TEXTE SOURCE:
Première série de Haruhisa Nakata, Levius arrive en France auréolé d'une certains réputation due autant à son aspect esthétique qu'à son univers intrigant et à son format inhabituel pour un manga. En effet, l'oeuvre a dès le départ été étudiée pour avoir un sens de lecture occidental au Japon, ce qui se traduit également par des bulles à l'horizontale au lieu des traditionnelles bulles verticales. Ne vous offusquez donc pas de ce sens de lecture : c'est un choix délibéré de l'auteur et de son éditeur, comme expliqué dans une petite postface toutefois un brin pompeuse et prétentieuse ("la nouvelle norme manga mondiale", rien que ça...). Mais passons.

Après de superbes premières pages en couleurs aux teintes sépia qui nous plongent tout de suite dans une ambiance poisseuse et terne, Levius nous perd volontairement dans une première partie de volume posant peu à peu les bases. Ces bases, ce sont celles d'un monde aux influences steampunk où après une guerre, le monde a été entièrement refaçonné.
Tout d'abord, d'un point de vue géographique, ou noms et nations se sont remodelées. A ce titre, la carte présente en début de volume s'avère utile pour jeter les premières bases de ce monde que l'on devine clairement basé sur l'Europe, que ce soit dans la forme de certaines contrées et des océans ou dans leur nom.
Ensuite, au niveau des conditions de vie, où un nouvel art martial est né en puisant sa source dans les nouvelles technologies mécaniques mises au point. Cet art martial, la boxe mécanique, voit s'affronter en arène, souvent jusqu'à la mort de l'un des deux, des combattants qui ont été dotés de membres mécaniques. Ces "améliorations" par les machines peuvent aller très loin.

C'est dans ce contexte que nous voici plongés aux côtés de Levius, jeune garçon vivant de ces combats mécaniques et ayant de telles prédispositions dans cet art qu'il est très bien classé. Mais Levius est également un garçon terne et peu bavard, bien difficile à cerner pour son oncle et coach Zack et pour sa grand-mère. Et dans le genre étranges et mystérieux, ces deux derniers ne sont pas en reste, puisque le premier a parfois des comportement un peu excessifs ou peu ragoutants (il n'hésite pas à péter quand ça lui chante, par exemple), et que la deuxième semble avoir un bizarre capacité de communiquer avec des êtres non-humains, voire à prédire certaines choses.

LISTE DES TÂCHES:
1 - Recopiez le passage de la critique de Levius en commençant par « Tout d'abord, d'un » et en allant jusqu'à « dans leur nom. », en substituant « l'Asie » à « l'Europe ».
2 - Traduisez en anglais, s'il vous plaît, cette phrase de la critique de Levius : « Cet art martial, la boxe mécanique, voit s'affronter en arène, souvent jusqu'à la mort de l'un des deux, des combattants qui ont été dotés de membres mécaniques. »
3 - Prolongez la critique de Levius à partir de l'endroit où elle s'arrête.

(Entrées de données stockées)
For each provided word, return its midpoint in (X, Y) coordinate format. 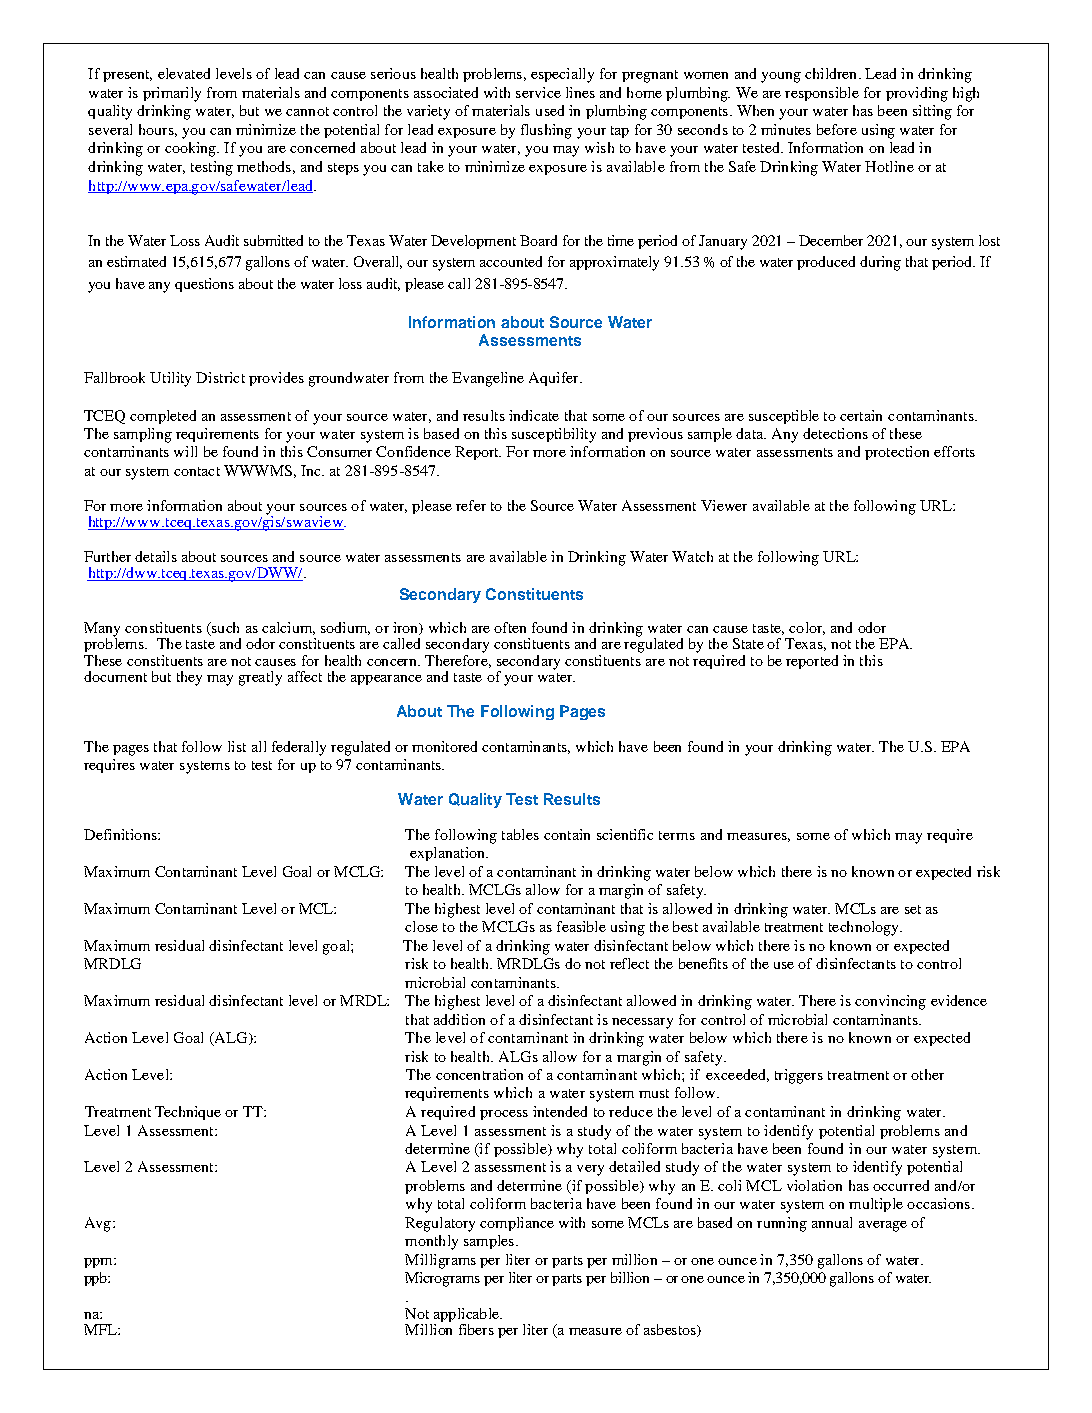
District (220, 377)
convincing (890, 1002)
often (510, 627)
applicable (467, 1315)
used (550, 110)
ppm (99, 1263)
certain (861, 415)
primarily (172, 94)
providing (917, 94)
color (807, 628)
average (883, 1226)
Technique (188, 1113)
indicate (534, 415)
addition (459, 1019)
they (189, 678)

RÉPONSES:
1 -
Tout d'abord, d'un point de vue géographique, ou noms et nations se sont remodelées. A ce titre, la carte présente en début de volume s'avère utile pour jeter les premières bases de ce monde que l'on devine clairement basé sur l'Asie, que ce soit dans la forme de certaines contrées et des océans ou dans leur nom.

2 - This martial art, mechanical boxing, pits fighters who have been fitted with mechanical limbs against each other in the arena, often until one of the two dies.

3 -
Toute la première partie du volume nous immisce en plein coeur de cet univers et aux côtés de ces personnages en jouant volontairement la carte du flou. Pendant les premiers chapitres, on se contente de suivre ces personnages un peu moribonds et peu explicites, ou d'assister à un combat de boxe mécanique de Levius, sans cerner grand chose. Ce n'est que petit à petit que les choses se dévoilent, que l'on en apprend plus sur le passé de ce monde qui a été dévasté par la guerre, sur l'enfance et les traumatismes de Levius, sur la manière dont son oncle et sa grand-mère l'ont accueilli, sur la naissance, les spécificités et la hiérarchie de la boxe mécanique... et le résultat est excellent, tout simplement parce que cette narration qui ne dévoile d'abord les choses qu'à petites doses et qui peut paraître faussement confuse nous plonge à merveille dans cet univers peu accueillant où il est difficile de trouver ses marques, et se fait un parfait écho de la propre absence de repères du personnage principal. Un abord original et pleinement immersif, qui peut demander au départ un petit effort, puis qui révèle vite son efficacité si tant est que l'on accepte le parti-pris.

Le parti-pris est également visuel, et là aussi Haruhisa Nakata offre un rendu qui ne plaira pas forcément au premier abord, mais qui s'avère très vite saisissant.
Cela, on le doit en premier lieu à une gestion des décors très intéressante, l'auteur y mettant souvent un effet de flou numérique déstabilisant et réussi. En plus de permettre une mise en avant spécifique d'éléments importants en jouant sur la profondeur de champ, ce parti-pris accentue cette ambiance de perte de repères et, en quelque sorte, de déshumanisation de la terne cité. On ressent notamment très bien cela lors de certaines planches, de certaines cases, par exemples celles où Levius court dans des rues et une foule troubles.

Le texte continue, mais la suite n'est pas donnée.